First off, the visuals have continued to improve in NHL 16. A host of new presentation options were introduced last year, and they have only been further enhanced this go around. Player models look better than ever, and that beautiful white glow of the ice continues to shine and get scraped up as every minute passes by. Animation is key in hockey, and every hit, poke check, and deke still looks excellent. Hilariously, EA Sports has even implemented “playoff beards.” There is a superstition among many that you must stop shaving when you make the playoffs. That can now be seen on certain players, as they get deeper into the playoffs, their beards will thicken. The future is finally here, folks.
One of the biggest features to get slimmed down last year was NHL’s “Be a Player” mode. As it is in many sports games, you create a player, wind up on a pro team, and play your career out, earning skills, signing new contracts, etc. Brought back this year, you can play as a CHL rookie for a season before getting to the draft. Your play during that season will determine at what position you are selected, if at all. This is a great concept, but playing every game in the season, or just a majority of them, is a time-consuming process. The reason for this is you can no longer set the amount of time in each period when beginning a “Be a Player” career. In previous games, you could adjust the settings to where each period would only last a certain amount of minutes, but in NHL 16, each “Be a Player” game must have 20-minute periods.
Another returning feature is the ability to skip other player’s shifts when you are on the bench. Unfortunately, the few seconds it takes to simulate, coupled with UI being navigated, makes the entire process feel more arduous than it should be. Combine that with the fact that you are being rotated in and out every one to three minutes, and you have a slow, poorly-paced game of hockey. The fact that you have to play twenty-minute periods makes it all the more disappointing, and ultimately kills what could have been a highly upgraded feature.
On the other token, the “Be a GM” mode now features a player morale system. Throughout the season, players will become happier or sadder based on your decisions and their play on the ice. Players will request to have a meeting with you at random points in the season. In these, players will say something along the lines of “I’m not happy with my play” or “I love what you have been doing” and you will have four dialogue prompts that can either hurt or help the player’s morale. The choices are usually pretty clear-cut. For example, if they are unhappy with their play, tell them they will get better as the season goes on. This system is far from revolutionary, as it can be found in numerous sports games, but it is still implemented pretty well in NHL 16.
NHL 16 continues to bring the excellent on-ice gameplay we have come to expect in the past few years. As far as upgrades go, they are mostly only noticeable to frequent players, with the exception of NHL’s on-ice trainer. The new trainer will show you prompts around your selected player; these will give recommendations of what would be best to do in the situation at hand. For example, if the opposing team is attacking with three players, it is best to go for a simple poke check instead of sprinting directly at the opponent in hopes of performing a bone-crushing hit. Of course, the trainer can be turned off entirely, but it will act as a great introductory tool for new players. On top of that, it can really help you perfect points of your game that you may not feel confident about. The graphic on screen is not obtrusive, and blends very well with the action on screen, meaning you will hardly notice it unless you need that recommendation of what to do.
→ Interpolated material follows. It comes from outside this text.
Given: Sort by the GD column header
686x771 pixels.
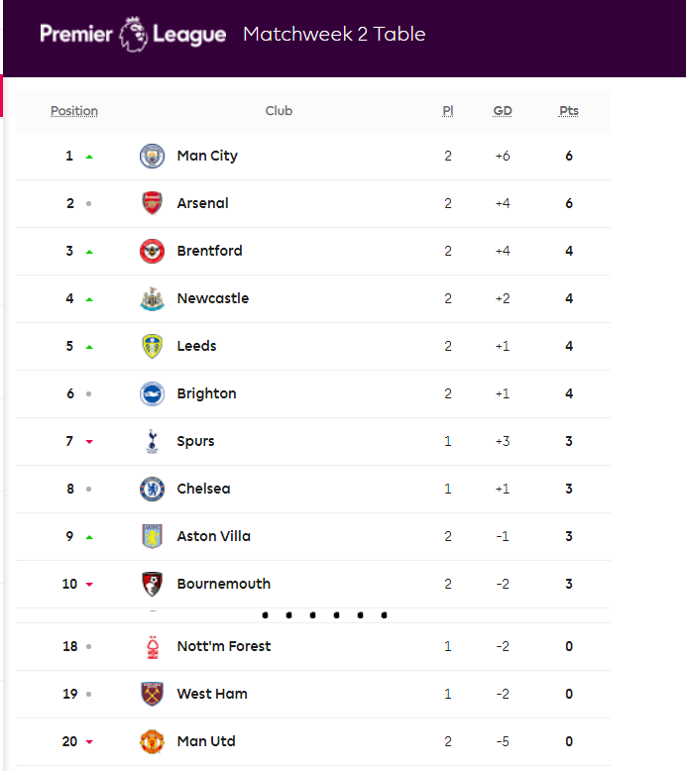Looking at the screenshot, I should 503,111.
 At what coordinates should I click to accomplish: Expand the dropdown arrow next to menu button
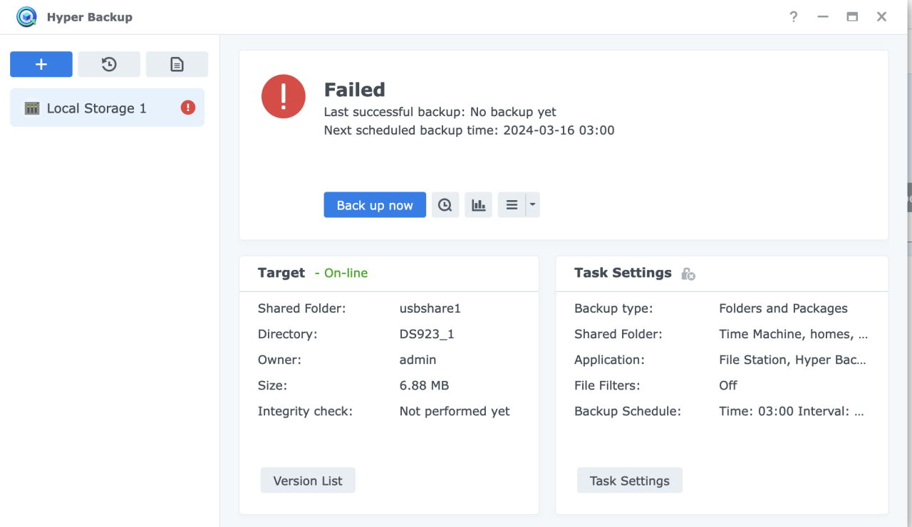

As for the more minute changes, coaching feedback has returned. After each period (or in the pause menu), you will get tips from the coach saying what you are doing well and what you need to tighten up. Also added is a new precision skating system. For the most part, all of the movement feels the same as it did last year. The only clear difference with this new skating is it is much easier to intercept passes and hop in the way of opposing players. It makes your player slightly more agile, which is noticeable as you try to disrupt a power play.
Some other features have got small upgrades, even though they are not immediately recognizable. Doc Emrick and Eddie Olczyk are once again heading NHL’s commentary table. There are some new lines written this year, and they continue to build on a pretty solid performance by the duo. This time around, they tend to focus more on the actual action happening. NHL’s card-based feature, Hockey Ultimate Team, has received some new player management options as well as a single player season. The single player season feature is long overdue, as many people do not particularly enjoy playing sports games online due to opponents outmatching them.
Speaking of online, NHL’s much beloved EA Sports Hockey League has returned. This mode allows players to create their own player, hop into a league with friends or random folks, select a position, and play an entire game. Added in NHL 16 are specialized player classes. These classes are selected by the player and determine if you will be more skilled at shooting, defending, or if you want to be an all-around type player. The new class-based system is a smart addition to a really strong feature. It is nice to see EASHL back in NHL 16, and it is even better to see that it is better than ever.